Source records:
----------------------------------------

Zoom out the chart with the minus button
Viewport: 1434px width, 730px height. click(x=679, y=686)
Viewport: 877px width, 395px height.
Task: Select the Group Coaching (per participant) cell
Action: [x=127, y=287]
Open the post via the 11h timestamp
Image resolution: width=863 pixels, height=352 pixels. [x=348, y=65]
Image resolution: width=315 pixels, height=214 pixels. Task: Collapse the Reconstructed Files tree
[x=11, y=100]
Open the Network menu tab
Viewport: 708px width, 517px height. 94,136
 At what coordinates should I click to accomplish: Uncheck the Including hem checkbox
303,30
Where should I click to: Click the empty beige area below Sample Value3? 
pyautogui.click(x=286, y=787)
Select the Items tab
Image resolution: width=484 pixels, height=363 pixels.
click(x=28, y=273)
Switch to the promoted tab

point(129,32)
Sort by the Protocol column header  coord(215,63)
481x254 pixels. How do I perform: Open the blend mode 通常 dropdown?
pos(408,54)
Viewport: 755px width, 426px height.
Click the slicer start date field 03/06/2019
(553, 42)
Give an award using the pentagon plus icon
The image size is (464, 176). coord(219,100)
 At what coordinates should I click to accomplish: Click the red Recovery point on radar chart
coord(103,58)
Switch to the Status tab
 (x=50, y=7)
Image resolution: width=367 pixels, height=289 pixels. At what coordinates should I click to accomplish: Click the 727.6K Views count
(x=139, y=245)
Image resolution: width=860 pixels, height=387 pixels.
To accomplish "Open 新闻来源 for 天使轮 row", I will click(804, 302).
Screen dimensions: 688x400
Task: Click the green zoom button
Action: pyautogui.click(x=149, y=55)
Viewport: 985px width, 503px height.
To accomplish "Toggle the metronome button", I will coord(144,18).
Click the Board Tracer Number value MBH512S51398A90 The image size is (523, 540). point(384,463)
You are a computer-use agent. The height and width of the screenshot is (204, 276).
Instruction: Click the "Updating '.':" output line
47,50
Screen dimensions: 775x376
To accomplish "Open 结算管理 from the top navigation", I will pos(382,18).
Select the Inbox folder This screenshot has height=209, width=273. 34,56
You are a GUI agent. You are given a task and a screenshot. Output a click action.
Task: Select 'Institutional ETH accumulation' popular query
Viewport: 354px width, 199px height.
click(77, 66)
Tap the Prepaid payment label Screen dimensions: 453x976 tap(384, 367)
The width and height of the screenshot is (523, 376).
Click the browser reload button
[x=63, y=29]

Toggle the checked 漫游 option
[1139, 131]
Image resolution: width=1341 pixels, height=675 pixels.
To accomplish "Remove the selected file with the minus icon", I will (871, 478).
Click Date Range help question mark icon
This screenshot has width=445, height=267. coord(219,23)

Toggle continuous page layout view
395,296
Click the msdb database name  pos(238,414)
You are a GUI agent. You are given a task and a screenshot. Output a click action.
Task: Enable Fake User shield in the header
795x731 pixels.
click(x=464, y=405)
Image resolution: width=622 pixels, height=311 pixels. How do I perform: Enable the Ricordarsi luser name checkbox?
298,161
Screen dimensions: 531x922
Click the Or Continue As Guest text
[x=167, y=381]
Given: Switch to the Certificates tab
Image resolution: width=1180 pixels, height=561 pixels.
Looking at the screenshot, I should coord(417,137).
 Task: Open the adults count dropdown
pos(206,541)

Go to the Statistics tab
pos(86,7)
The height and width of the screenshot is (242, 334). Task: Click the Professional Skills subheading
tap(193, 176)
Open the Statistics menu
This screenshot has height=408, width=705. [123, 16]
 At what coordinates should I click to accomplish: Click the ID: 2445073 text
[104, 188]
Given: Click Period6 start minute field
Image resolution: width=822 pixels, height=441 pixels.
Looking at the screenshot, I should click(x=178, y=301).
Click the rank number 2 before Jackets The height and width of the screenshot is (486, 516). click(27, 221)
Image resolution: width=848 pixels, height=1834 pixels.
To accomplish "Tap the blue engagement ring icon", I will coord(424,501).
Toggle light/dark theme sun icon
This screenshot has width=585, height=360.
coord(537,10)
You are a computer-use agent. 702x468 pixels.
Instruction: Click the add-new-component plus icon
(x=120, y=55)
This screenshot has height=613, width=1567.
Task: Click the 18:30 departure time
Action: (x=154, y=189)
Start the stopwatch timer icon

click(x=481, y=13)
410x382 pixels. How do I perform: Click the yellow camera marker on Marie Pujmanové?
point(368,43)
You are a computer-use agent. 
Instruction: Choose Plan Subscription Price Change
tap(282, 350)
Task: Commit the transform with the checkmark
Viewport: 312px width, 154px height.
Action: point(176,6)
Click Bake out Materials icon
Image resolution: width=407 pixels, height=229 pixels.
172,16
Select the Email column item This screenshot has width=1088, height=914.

----------------------------------------

TASK REQUIREMENTS: Restate the records, all of them, precisely as written.

TASK OUTPUT:
Zoom out the chart with the minus button
Viewport: 1434px width, 730px height. click(x=679, y=686)
Viewport: 877px width, 395px height.
Task: Select the Group Coaching (per participant) cell
Action: [x=127, y=287]
Open the post via the 11h timestamp
Image resolution: width=863 pixels, height=352 pixels. [x=348, y=65]
Image resolution: width=315 pixels, height=214 pixels. Task: Collapse the Reconstructed Files tree
[x=11, y=100]
Open the Network menu tab
Viewport: 708px width, 517px height. 94,136
 At what coordinates should I click to accomplish: Uncheck the Including hem checkbox
303,30
Where should I click to: Click the empty beige area below Sample Value3? 
pyautogui.click(x=286, y=787)
Select the Items tab
Image resolution: width=484 pixels, height=363 pixels.
click(x=28, y=273)
Switch to the promoted tab

point(129,32)
Sort by the Protocol column header  coord(215,63)
481x254 pixels. How do I perform: Open the blend mode 通常 dropdown?
pos(408,54)
Viewport: 755px width, 426px height.
Click the slicer start date field 03/06/2019
(553, 42)
Give an award using the pentagon plus icon
The image size is (464, 176). coord(219,100)
 At what coordinates should I click to accomplish: Click the red Recovery point on radar chart
coord(103,58)
Switch to the Status tab
 (x=50, y=7)
Image resolution: width=367 pixels, height=289 pixels. At what coordinates should I click to accomplish: Click the 727.6K Views count
(x=139, y=245)
Image resolution: width=860 pixels, height=387 pixels.
To accomplish "Open 新闻来源 for 天使轮 row", I will click(804, 302).
Screen dimensions: 688x400
Task: Click the green zoom button
Action: pyautogui.click(x=149, y=55)
Viewport: 985px width, 503px height.
To accomplish "Toggle the metronome button", I will coord(144,18).
Click the Board Tracer Number value MBH512S51398A90 The image size is (523, 540). point(384,463)
You are a computer-use agent. The height and width of the screenshot is (204, 276).
Instruction: Click the "Updating '.':" output line
47,50
Screen dimensions: 775x376
To accomplish "Open 结算管理 from the top navigation", I will pos(382,18).
Select the Inbox folder This screenshot has height=209, width=273. 34,56
You are a GUI agent. You are given a task and a screenshot. Output a click action.
Task: Select 'Institutional ETH accumulation' popular query
Viewport: 354px width, 199px height.
click(77, 66)
Tap the Prepaid payment label Screen dimensions: 453x976 tap(384, 367)
The width and height of the screenshot is (523, 376).
Click the browser reload button
[x=63, y=29]

Toggle the checked 漫游 option
[1139, 131]
Image resolution: width=1341 pixels, height=675 pixels.
To accomplish "Remove the selected file with the minus icon", I will (871, 478).
Click Date Range help question mark icon
This screenshot has width=445, height=267. coord(219,23)

Toggle continuous page layout view
395,296
Click the msdb database name  pos(238,414)
You are a GUI agent. You are given a task and a screenshot. Output a click action.
Task: Enable Fake User shield in the header
795x731 pixels.
click(x=464, y=405)
Image resolution: width=622 pixels, height=311 pixels. How do I perform: Enable the Ricordarsi luser name checkbox?
298,161
Screen dimensions: 531x922
Click the Or Continue As Guest text
[x=167, y=381]
Given: Switch to the Certificates tab
Image resolution: width=1180 pixels, height=561 pixels.
Looking at the screenshot, I should coord(417,137).
 Task: Open the adults count dropdown
pos(206,541)

Go to the Statistics tab
pos(86,7)
The height and width of the screenshot is (242, 334). Task: Click the Professional Skills subheading
tap(193, 176)
Open the Statistics menu
This screenshot has height=408, width=705. [123, 16]
 At what coordinates should I click to accomplish: Click the ID: 2445073 text
[104, 188]
Given: Click Period6 start minute field
Image resolution: width=822 pixels, height=441 pixels.
Looking at the screenshot, I should click(x=178, y=301).
Click the rank number 2 before Jackets The height and width of the screenshot is (486, 516). click(27, 221)
Image resolution: width=848 pixels, height=1834 pixels.
To accomplish "Tap the blue engagement ring icon", I will coord(424,501).
Toggle light/dark theme sun icon
This screenshot has width=585, height=360.
coord(537,10)
You are a computer-use agent. 702x468 pixels.
Instruction: Click the add-new-component plus icon
(x=120, y=55)
This screenshot has height=613, width=1567.
Task: Click the 18:30 departure time
Action: (x=154, y=189)
Start the stopwatch timer icon

click(x=481, y=13)
410x382 pixels. How do I perform: Click the yellow camera marker on Marie Pujmanové?
point(368,43)
You are a computer-use agent. 
Instruction: Choose Plan Subscription Price Change
tap(282, 350)
Task: Commit the transform with the checkmark
Viewport: 312px width, 154px height.
Action: point(176,6)
Click Bake out Materials icon
Image resolution: width=407 pixels, height=229 pixels.
172,16
Select the Email column item This screenshot has width=1088, height=914.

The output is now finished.